The inflammatory markers found in the COVID-19 patients were similar, but not identical, to those seen in people who have received CAR T cell therapy. And as with CAR T cell therapy, the neurologic effects are sometimes delayed. The initial inflammatory response with CAR T cell treatment is very similar to the reaction called cytokine storm that’s often reported in people with COVID-19, Dr. Wilcox explains. With both COVID-19 and CAR T cell therapy, the neurologic effects come days or weeks later. In CAR T cell patients, neurologic symptoms are treated with steroids, but doctors don’t yet know the role of anti-inflammatory treatments for people with neurologic symptoms of COVID-19. “Many of them are already getting steroids, and it’s possible they may be benefitting,” Dr.
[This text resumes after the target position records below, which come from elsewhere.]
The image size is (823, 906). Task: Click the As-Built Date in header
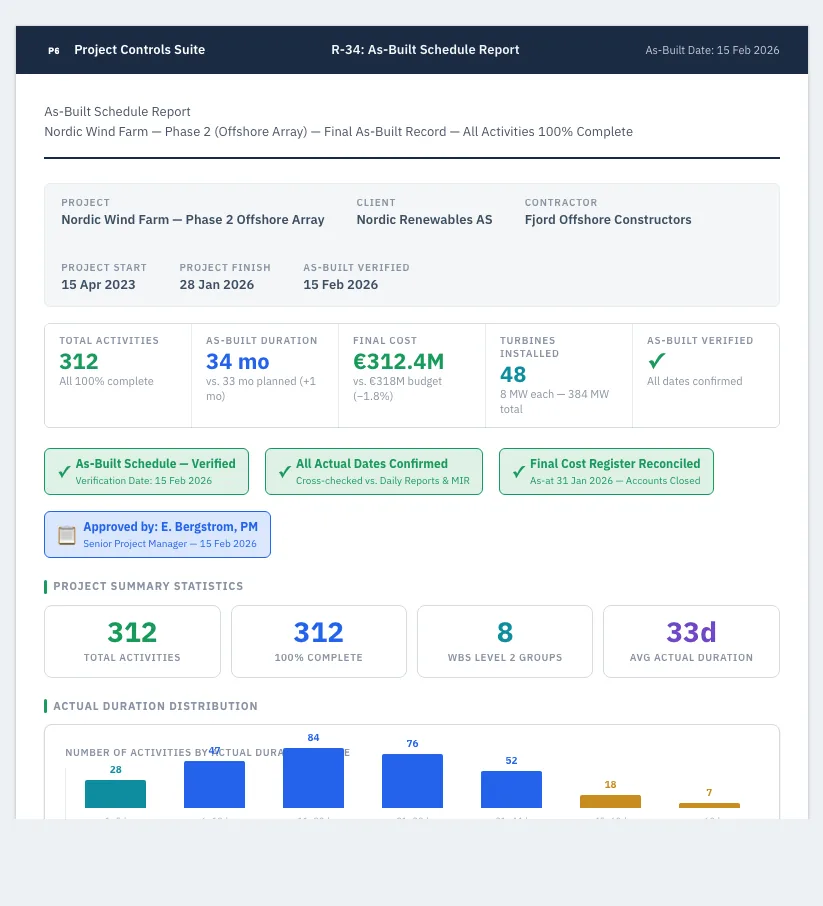(712, 50)
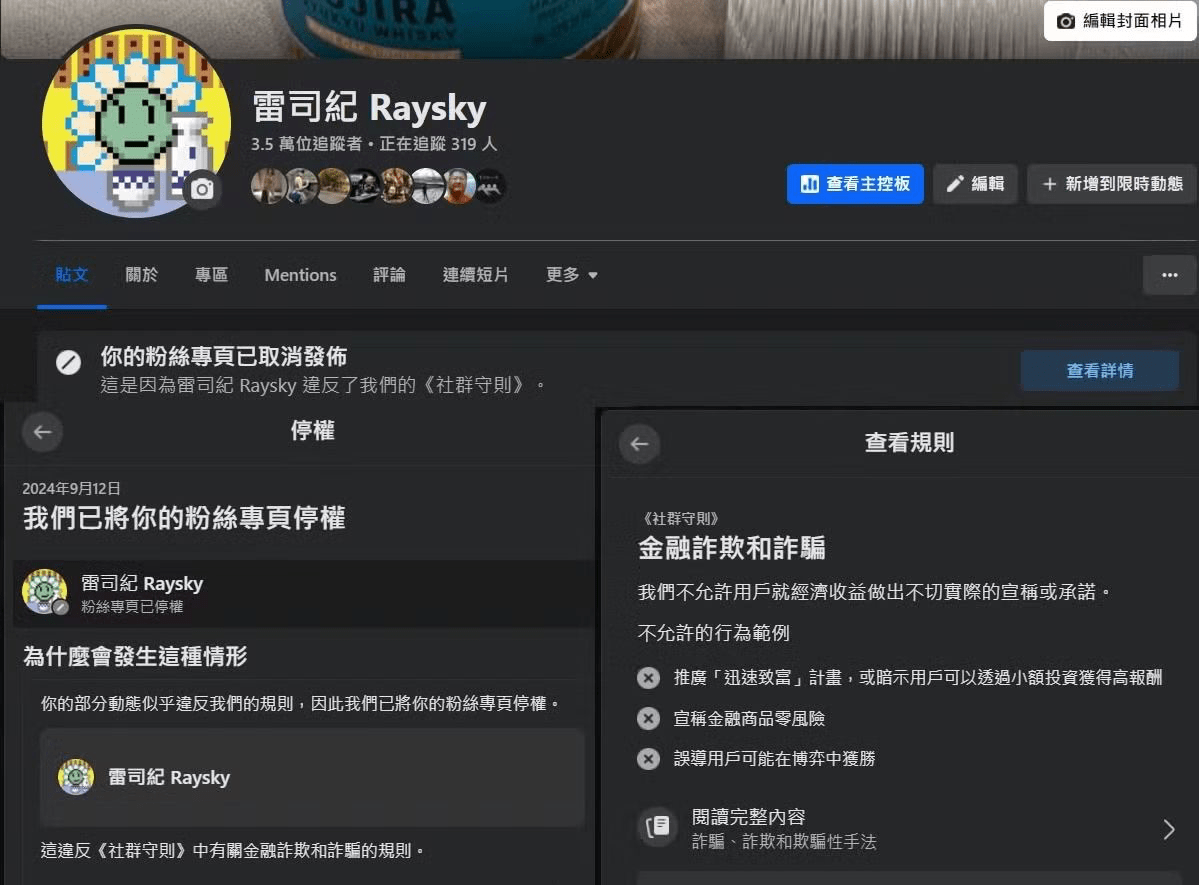Open the 閱讀完整內容 document icon
Image resolution: width=1199 pixels, height=885 pixels.
[657, 827]
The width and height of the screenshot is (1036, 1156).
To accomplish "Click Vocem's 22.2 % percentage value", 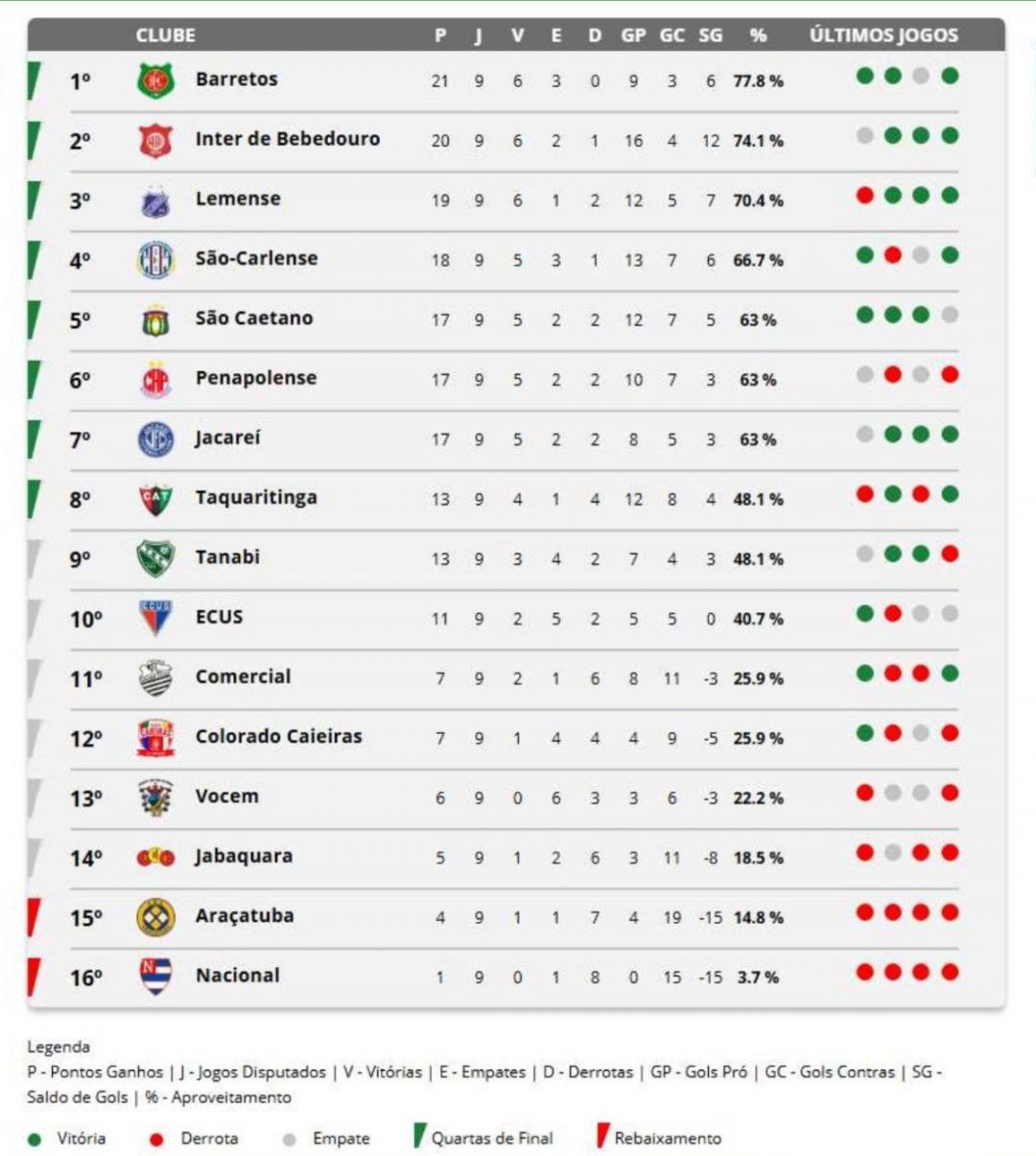I will click(x=758, y=798).
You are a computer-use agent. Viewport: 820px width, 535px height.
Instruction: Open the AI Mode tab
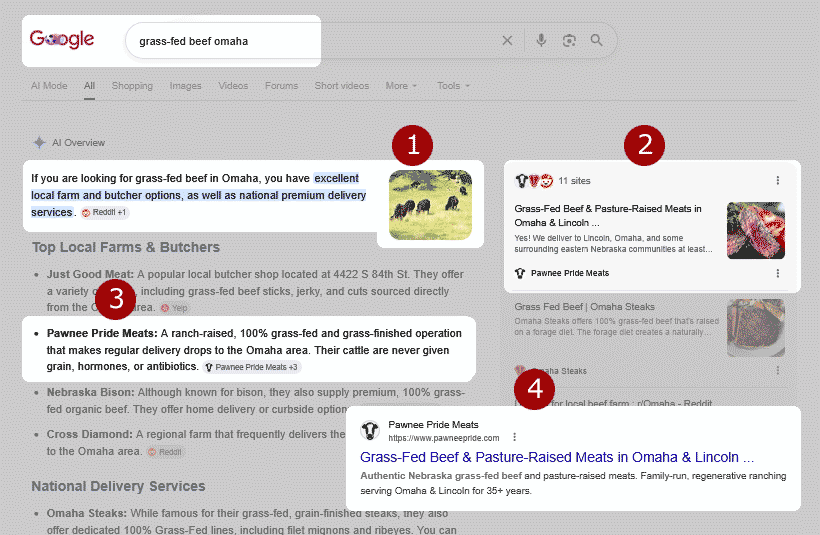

Wilcox says.
“This kind of research speaks to the cooperation across the departments at MSK and the interdisciplinary work that we’re able to do,” Dr. Boire concludes. “We saw people getting sick, and we were able to use our observations to ask big clinical questions and then take these questions into the lab to answer them.”
Reference: “Inflammatory Leptomeningeal Cytokines Mediate COVID-19 Neurologic Symptoms in Cancer Patients” by Jan Remsik, Jessica A. Wilcox, N. Esther Babady, Tracy A. McMillen, Behroze A. Vachha, Neil A. Halpern, Vikram Dhawan, Marc Rosenblum, Christine A. Iacobuzio-Donahue, Edward K. Avila, Bianca Santomasso and Adrienne Boire, 16 January 2021, Cancer Cell.
Dr. Boire is an inventor on a patent related to modulating the permeability of the blood-brain barrier and is an unpaid member of the scientific advisory board of EVREN Technologies.
This work was funded by National Institutes of Health grant P30 CA008748, the Pew Charitable Trusts, the Damon Runyon Cancer Research Foundation, and the Pershing Square Sohn Cancer Research Alliance GC239280. It was also supported by the American Brain Tumor Association Basic Research Fellowship, the Terri Brodeur Breast Cancer Foundation Fellowship, and the Druckenmiller Center for Lung Cancer Research.